Stated goal: Please turn the data between the line containing "Given: Open 政务公开指南 in the sidebar" and the line containing "Looking at the screenshot, I should (127, 129).", inclusive, into a numbered list, leaving out blank lines and pictures.
___ Data for the task
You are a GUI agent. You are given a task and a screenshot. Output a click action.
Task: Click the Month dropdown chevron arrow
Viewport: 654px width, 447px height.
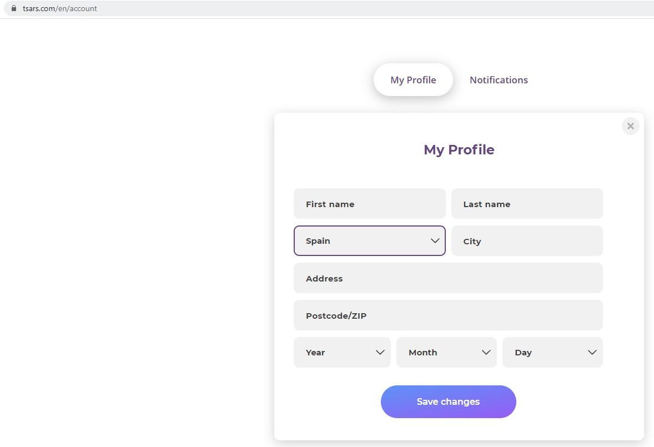pos(486,352)
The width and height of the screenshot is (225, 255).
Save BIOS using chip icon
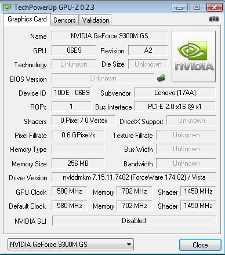point(161,78)
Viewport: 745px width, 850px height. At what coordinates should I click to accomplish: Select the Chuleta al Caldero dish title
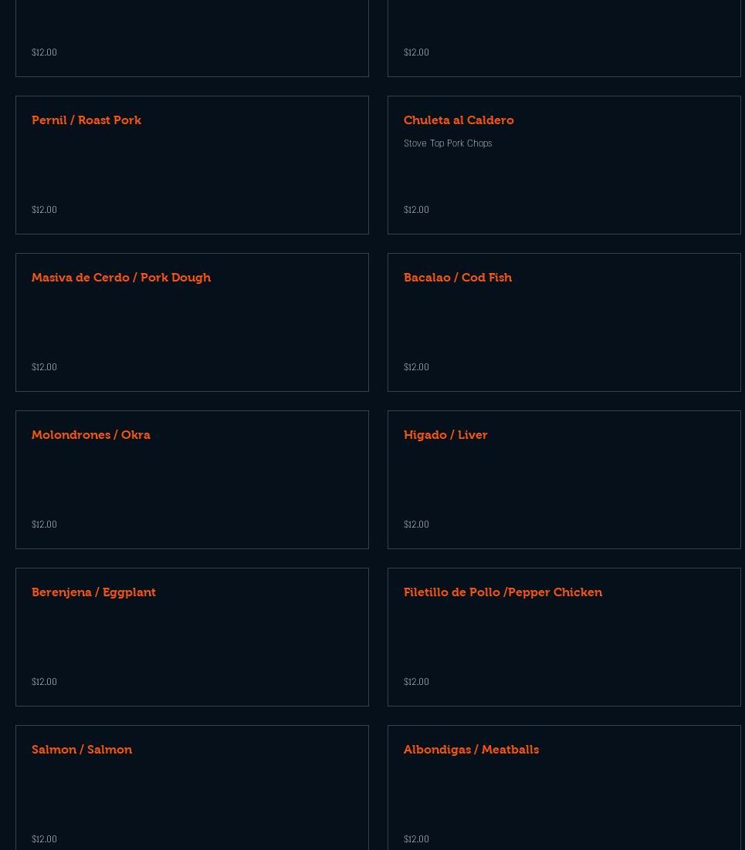coord(459,120)
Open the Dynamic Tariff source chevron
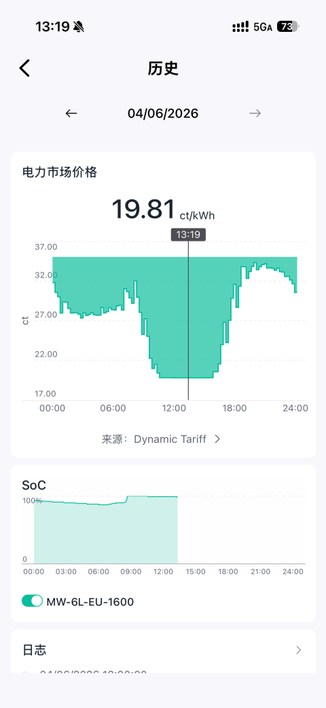326x708 pixels. (x=217, y=439)
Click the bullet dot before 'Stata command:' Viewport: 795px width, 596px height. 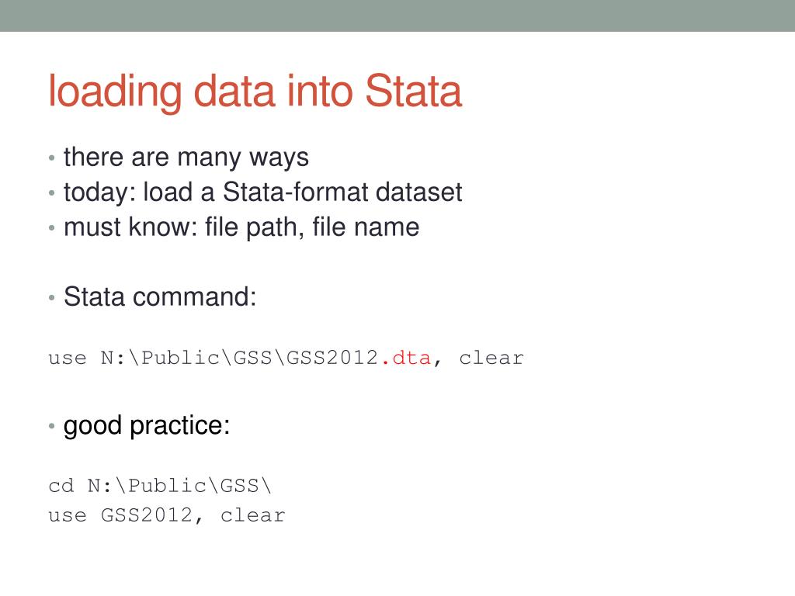coord(52,297)
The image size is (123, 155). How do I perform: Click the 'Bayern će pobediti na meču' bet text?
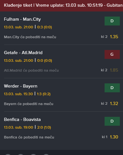click(x=29, y=104)
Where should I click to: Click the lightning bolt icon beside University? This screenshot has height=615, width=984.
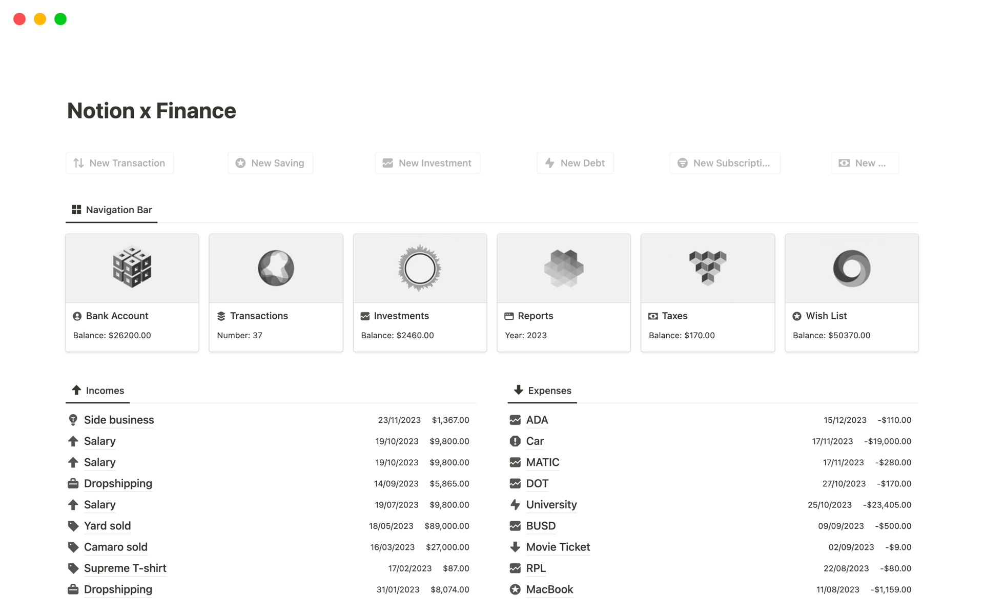click(x=515, y=505)
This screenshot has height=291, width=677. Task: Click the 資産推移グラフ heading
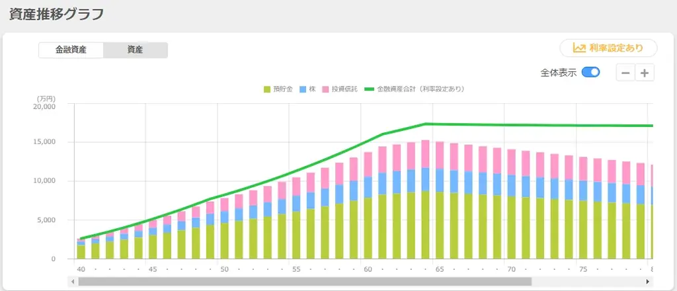tap(57, 14)
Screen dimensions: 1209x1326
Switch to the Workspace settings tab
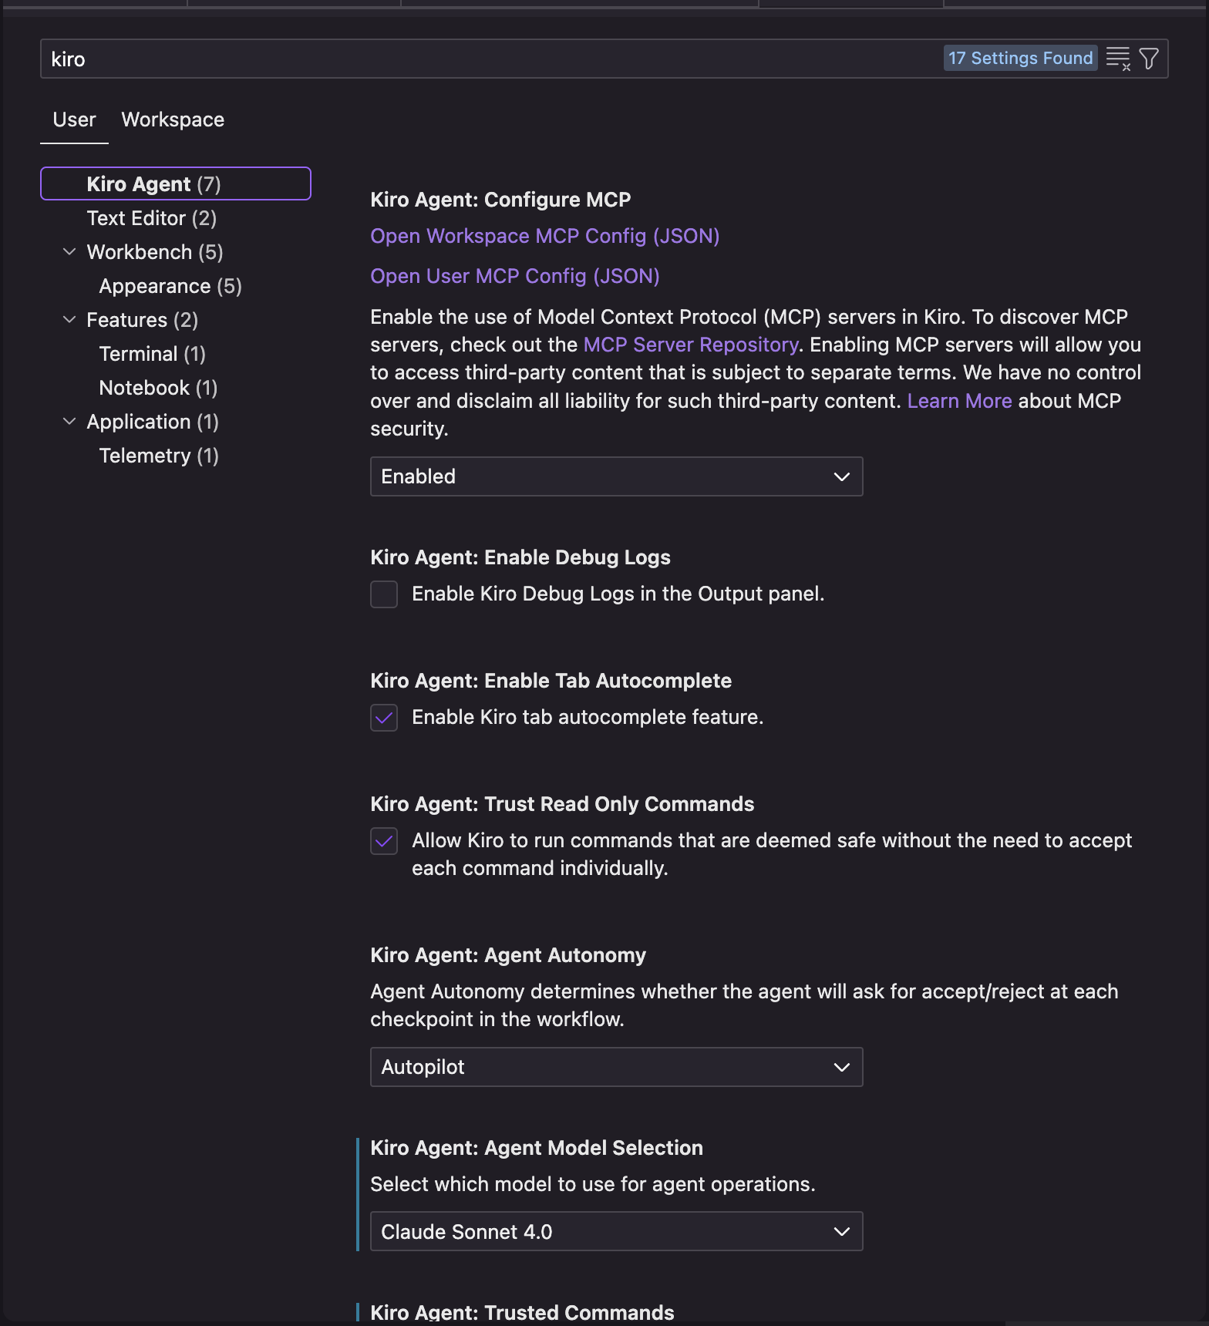point(172,119)
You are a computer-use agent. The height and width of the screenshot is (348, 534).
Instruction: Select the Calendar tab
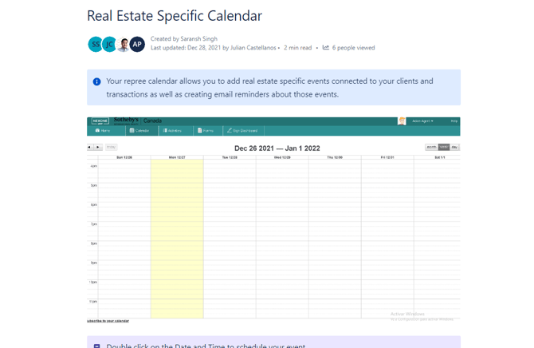coord(139,131)
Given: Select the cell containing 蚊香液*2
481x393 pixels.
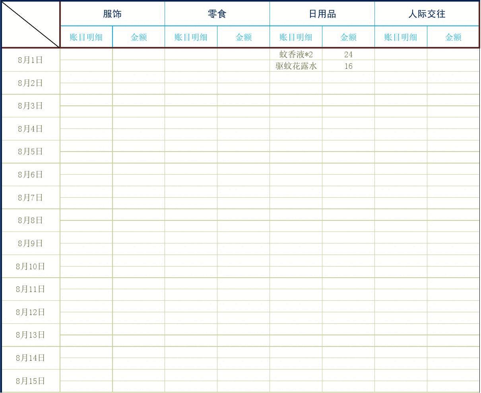Looking at the screenshot, I should pos(296,54).
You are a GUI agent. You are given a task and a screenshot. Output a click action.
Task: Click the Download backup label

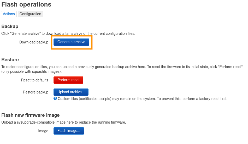point(34,42)
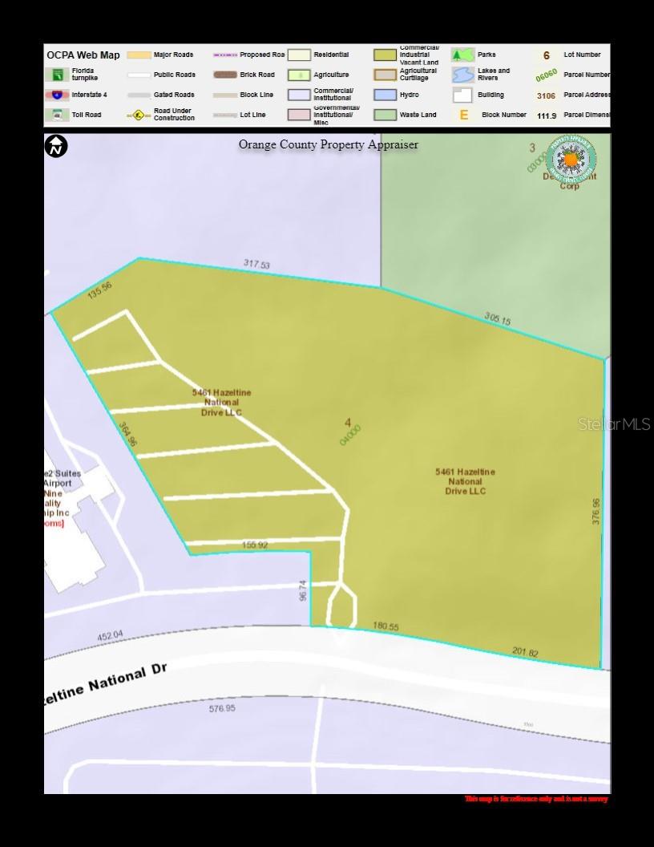654x847 pixels.
Task: Click the Toll Road legend icon
Action: click(57, 115)
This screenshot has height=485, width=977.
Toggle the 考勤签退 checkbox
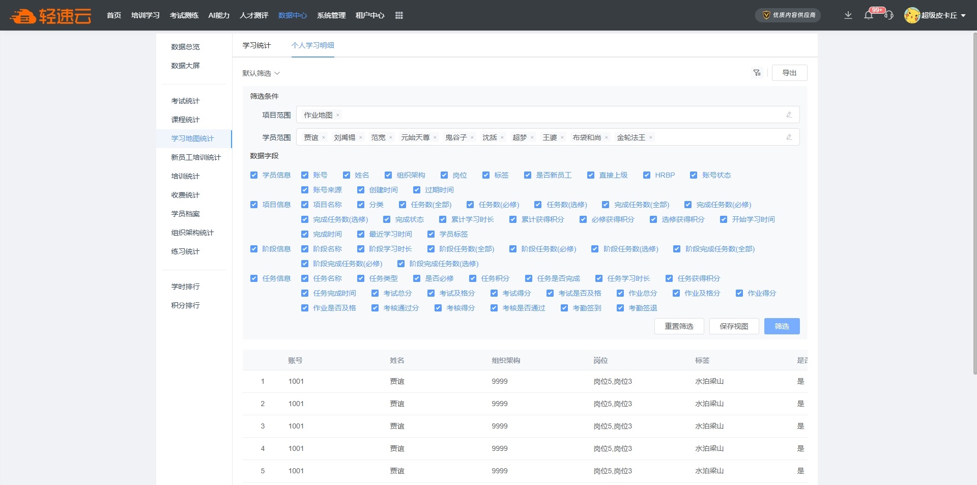620,308
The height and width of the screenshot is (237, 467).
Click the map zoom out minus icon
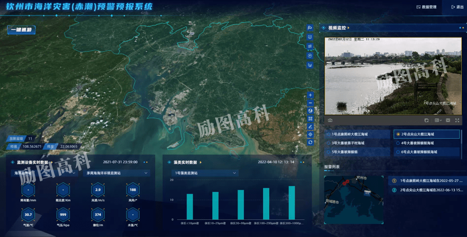point(310,103)
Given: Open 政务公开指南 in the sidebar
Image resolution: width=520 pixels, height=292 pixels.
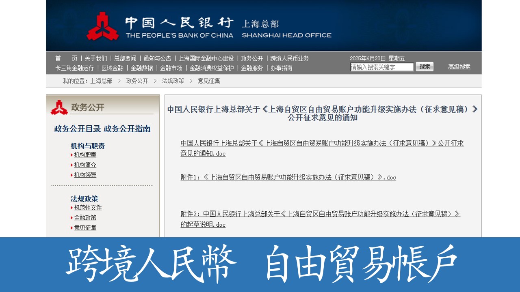Looking at the screenshot, I should (127, 129).
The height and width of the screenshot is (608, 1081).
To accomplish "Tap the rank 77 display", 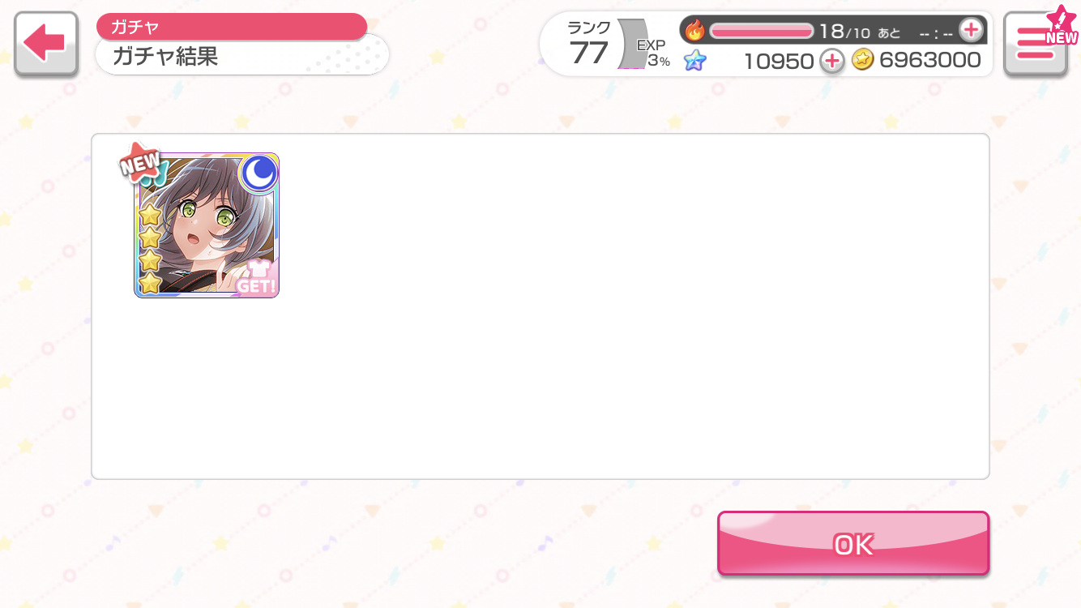I will [x=589, y=45].
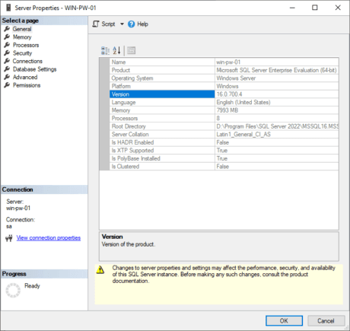Screen dimensions: 350x331
Task: Click the Categorized view icon
Action: coord(105,50)
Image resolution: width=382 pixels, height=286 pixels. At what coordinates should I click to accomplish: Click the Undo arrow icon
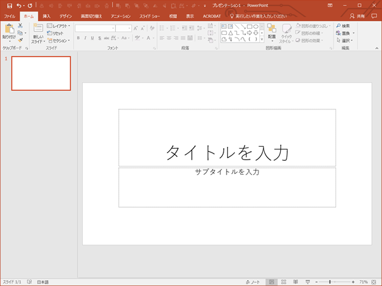19,5
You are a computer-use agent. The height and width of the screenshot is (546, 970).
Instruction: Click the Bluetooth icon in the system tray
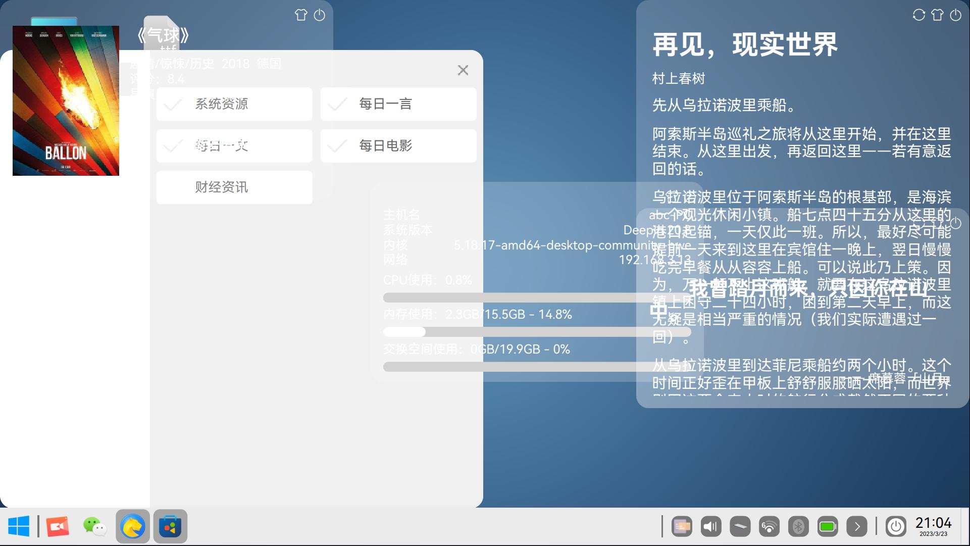(x=799, y=526)
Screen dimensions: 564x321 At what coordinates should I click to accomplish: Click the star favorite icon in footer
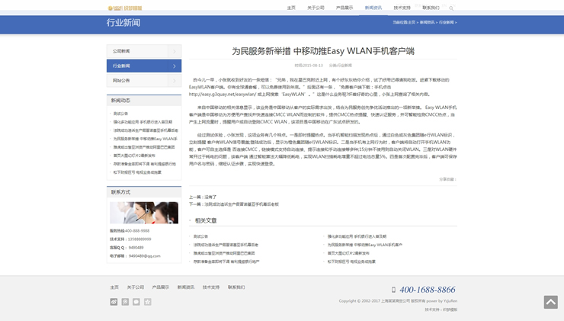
______
Exercise solution:
1. Given: Open 政务公开指南 in the sidebar
2. Image resolution: width=520 pixels, height=292 pixels.
3. Looking at the screenshot, I should (127, 129).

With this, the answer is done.